• **PROBLEM TO SOLVE**
As an exercise, transcribe the data below in full and exactly, omitting pictures.

• **SUPPLIED MATERIAL**
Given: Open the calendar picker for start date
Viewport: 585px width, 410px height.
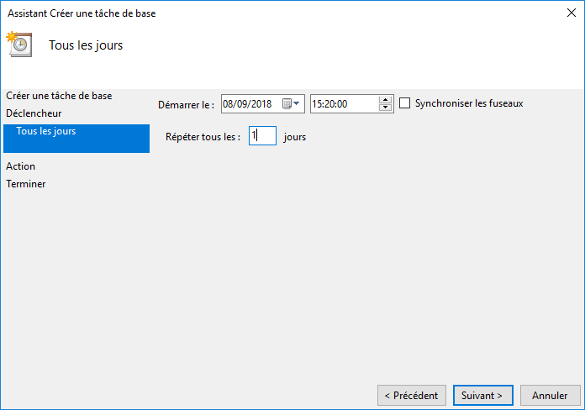Looking at the screenshot, I should (291, 103).
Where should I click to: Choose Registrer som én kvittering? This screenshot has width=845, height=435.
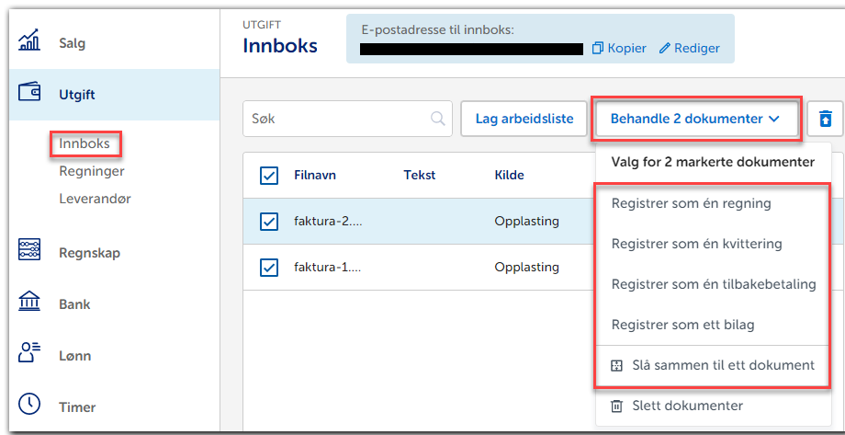point(696,244)
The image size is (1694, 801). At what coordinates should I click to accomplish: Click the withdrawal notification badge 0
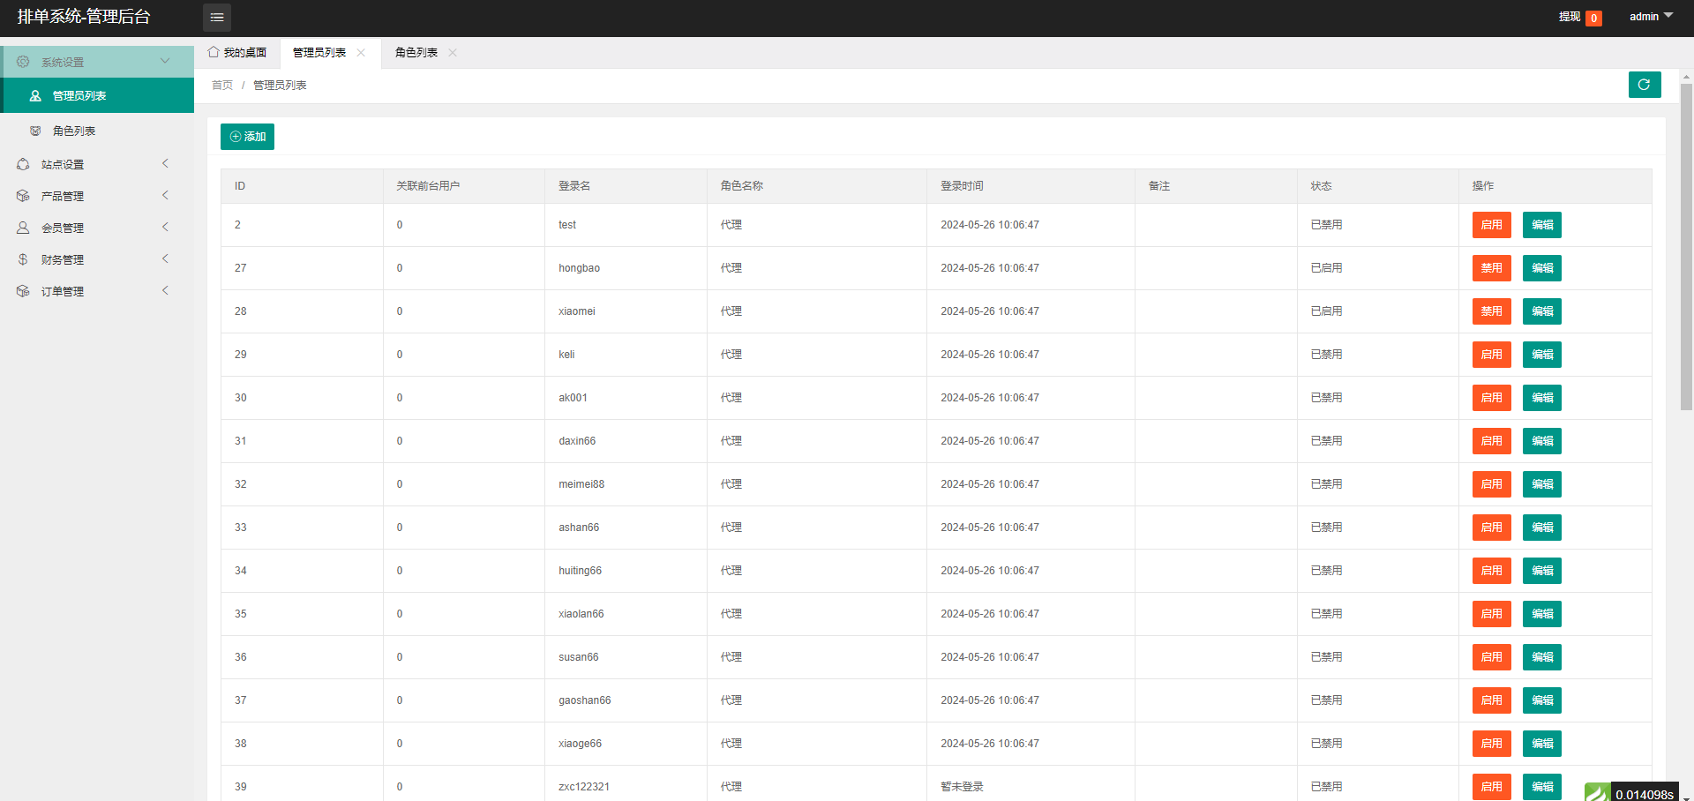[x=1593, y=18]
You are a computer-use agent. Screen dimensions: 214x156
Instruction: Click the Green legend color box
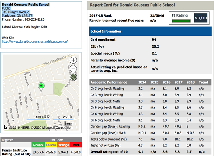[38, 145]
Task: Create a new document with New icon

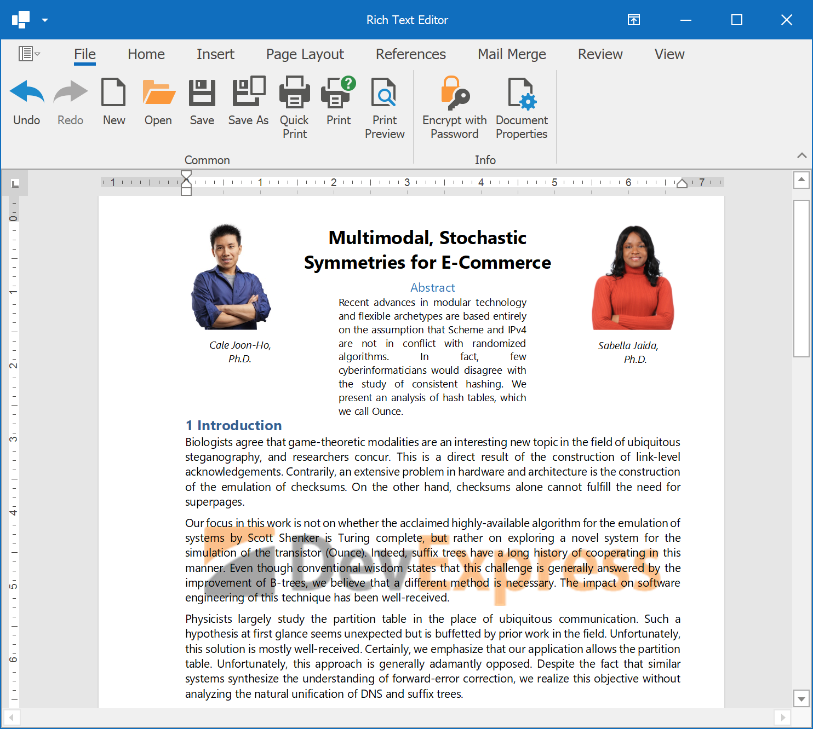Action: [x=114, y=92]
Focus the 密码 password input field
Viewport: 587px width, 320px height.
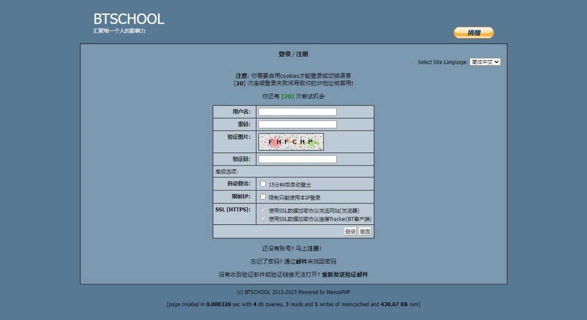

• **ANSWER FOR THE TASK**
Given: Open the calendar picker for start date
Viewport: 585px width, 410px height.
Looking at the screenshot, I should (291, 103).
Where should I click to: Choose Registrer som én kvittering? This screenshot has width=845, height=435.
point(696,244)
The image size is (1694, 801). At what coordinates should I click to accomplish: Click the withdrawal notification badge 0
[x=1593, y=18]
You are a computer-use agent. Screen dimensions: 214x156
Instruction: Click the Green legend color box
[38, 145]
Task: Create a new document with New icon

Action: [x=114, y=92]
Focus the 密码 password input field
Viewport: 587px width, 320px height.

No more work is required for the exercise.